**Page extract**
***
Americans average less than half the vacation days taken by citizens of Japan, Korea, Canada, United Kingdom, Brazil, Germany, France and Italy. According to Joe Robinson’s Work to Live website, 127 nations have minimum paid-leave laws protecting vacations. Even China, he says, offers three weeks off, apparently as an economic stimulus to get people traveling and spending. Based on their economic growth, the plan appears to be working.
During my years at Kinko’s, I worked very long hours, but I also took frequent, long vacations. And when I returned, the first order of business was planning my next vacation. The goal was not to avoid work, but to improve my productivity. People do not learn new things and think new thoughts by doing the same things every day for months on end. My vacation schedule also defined firm deadlines for important projects, bringing a better sense of priorities to my time in the office.
I consider three weeks a minimum for anyone in a leadership position, and I’ll tell you why. If you go away for one week, you come back to an extra weeks’ worth of work. If you’re gone for two weeks, you come back to an extra two weeks’ worth of work. But if you’re gone for three weeks, everyone figures out how to get along without you and the work gets properly delegated and executed. It’s better for you, better for the business, and better for the development of coworkers.
Business people who exercise know they are more likely to have a brainstorm while running than while running a meeting. As the story goes, Isaac Newton was only sitting under the apple tree because his mother told him that instead of helping her on the farm, he should take some time for himself. Unfortunately, many managers understand efficiency far better than they understand effectiveness; they buy people’s time rather than investing in their talent.
This efficiency obsession permeates our culture. Americans are such workaholics that we even turn our vacations into Type-A stress-fests, over-scheduling ourselves and avoiding unstructured time. On a recent visit to the Art Institute of Chicago, a colleague watched visitors flitting through the galleries as if on roller skates. “Cumulatively, I think they looked at their watches and cell phones longer than they looked at any of the paintings. They had somewhere else to be.”
This is a shame, because wandering provides exceptional opportunities for personal growth and education. My friend insists that two days spent meandering through the Art Institute is the educational and inspirational equivalent of a college semester. “When you take time to shuffle around the many exhibits, browse the bookstore, people-watch, eavesdrop on the docents and generally just look around, interesting stuff finds you. For example, Georges Seurat’s famous A Sunday Afternoon on the Island of La Grande Jatte appeals to art lovers for its colors, shapes and techniques. However, it got me thinking about economics because it depicts a time when leisure was so new to the middle classes that they dressed up in their best clothes just to go to the park. That got me wondering what other museum pieces might tell me about the economics of their time and place, leading to new insights for my work in investing.”
Real vacations afford adequate time for rejuvenation. Joe Robinson advocates legislation to expand and protect paid vacation time, but I think employers will embrace such policies voluntarily when they recognize the bottom line benefits, such as lower overtime costs, lower absenteeism, lower health care costs, better cross-training (and therefore better customer service), and higher individual worker productivity. It seems counter-intuitive in our work-obsessed society, but longer vacations are good for the employer, the coworker, and the economy.
***
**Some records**
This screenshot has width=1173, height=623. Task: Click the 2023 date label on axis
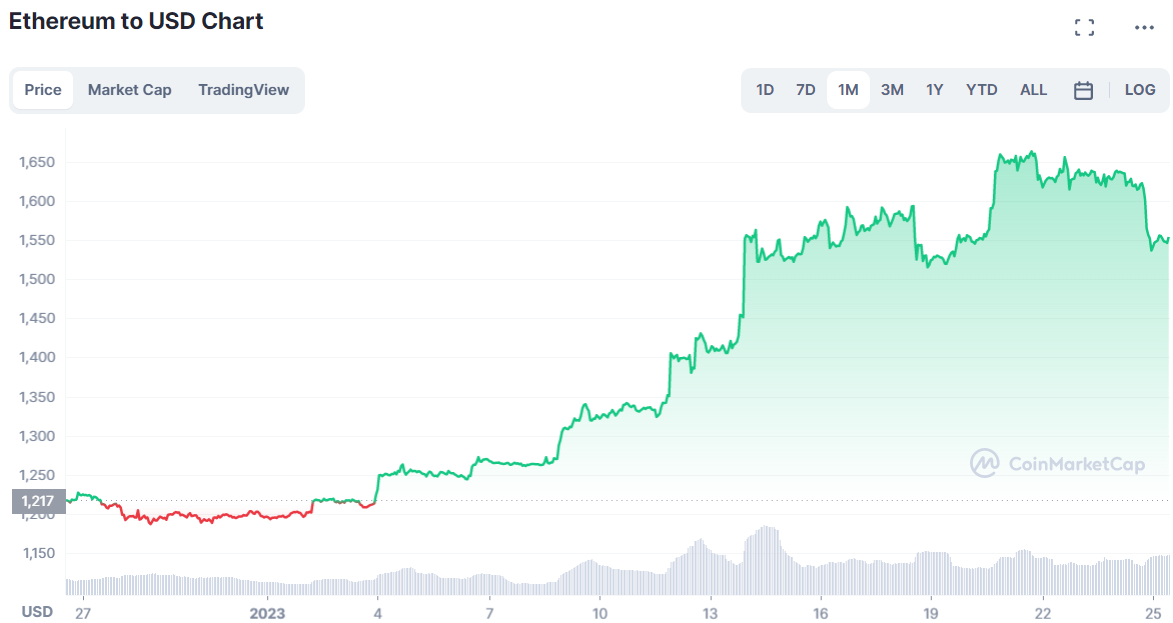(268, 613)
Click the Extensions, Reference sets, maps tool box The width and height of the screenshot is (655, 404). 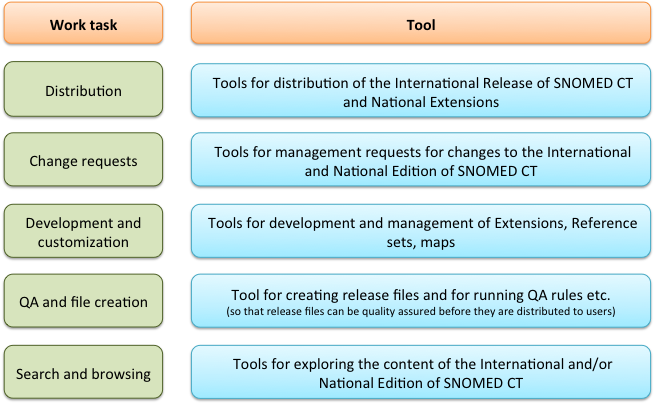click(421, 232)
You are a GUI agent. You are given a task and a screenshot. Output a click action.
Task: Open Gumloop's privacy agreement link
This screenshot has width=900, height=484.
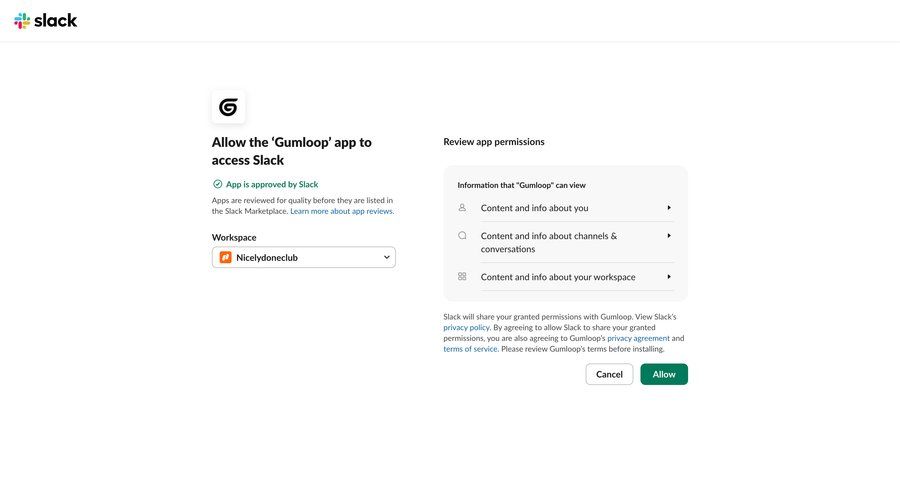click(x=638, y=338)
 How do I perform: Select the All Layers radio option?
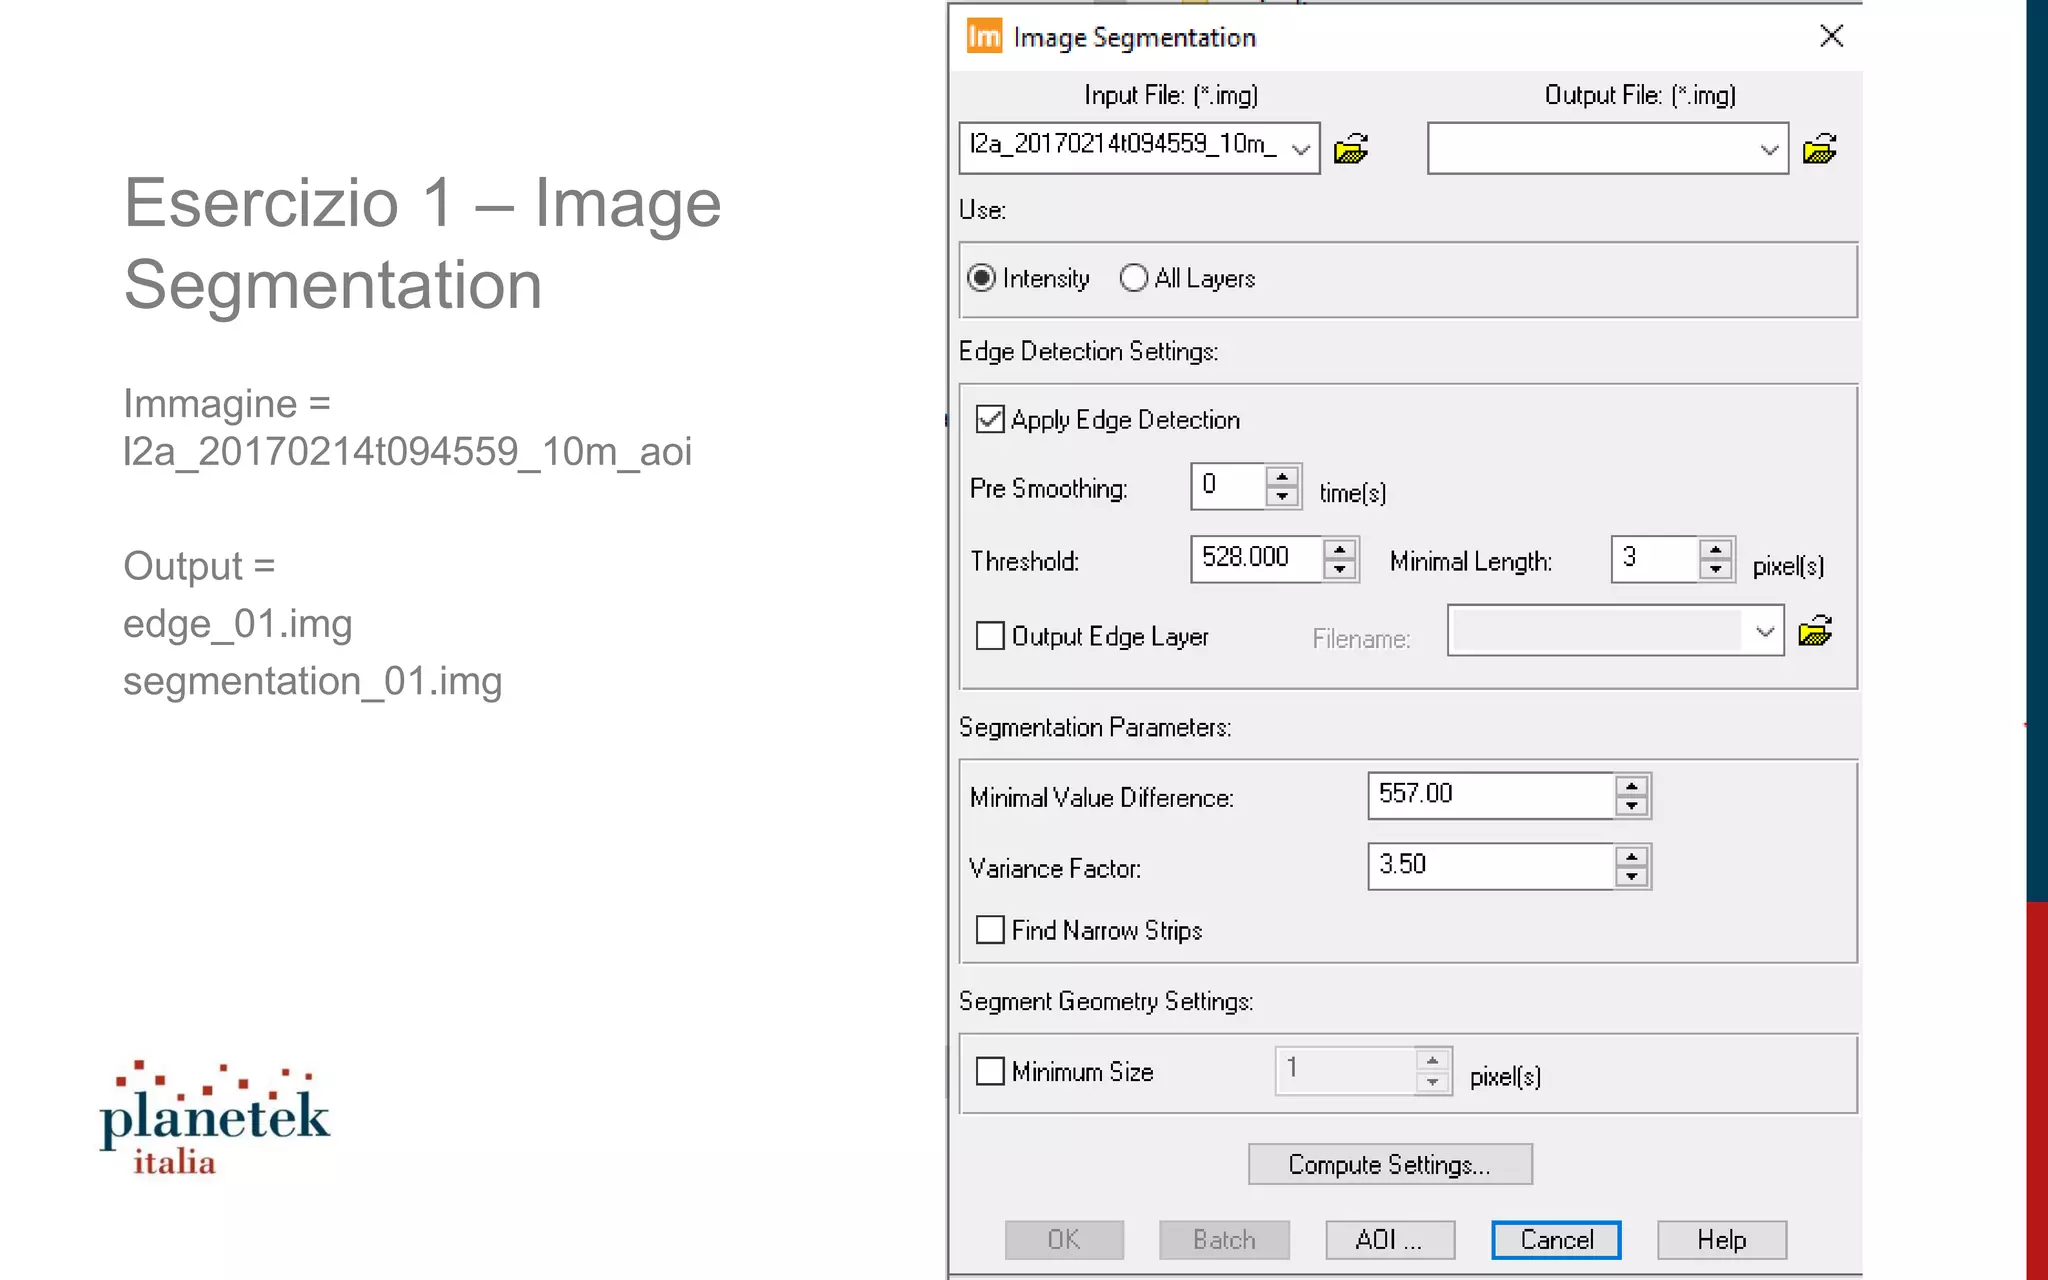coord(1134,278)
***
**Exercises**
**A)** According to the passage on vacations, how many nations have minimum paid-leave laws protecting vacations?
**B)** Render this sentence from the passage on vacations in Spanish: "People do not learn new things and think new thoughts by doing the same things every day for months on end."
**C)** Please write down the part of the passage on vacations starting with "Real vacations afford" and going on through "and the economy.".
You won't need the records for any of this.

**The answers**
**A)** 127 nations.

**B)** Las personas no aprenden cosas nuevas ni conciben ideas nuevas haciendo lo mismo todos los días durante meses seguidos.

**C)**
Real vacations afford adequate time for rejuvenation. Joe Robinson advocates legislation to expand and protect paid vacation time, but I think employers will embrace such policies voluntarily when they recognize the bottom line benefits, such as lower overtime costs, lower absenteeism, lower health care costs, better cross-training (and therefore better customer service), and higher individual worker productivity. It seems counter-intuitive in our work-obsessed society, but longer vacations are good for the employer, the coworker, and the economy.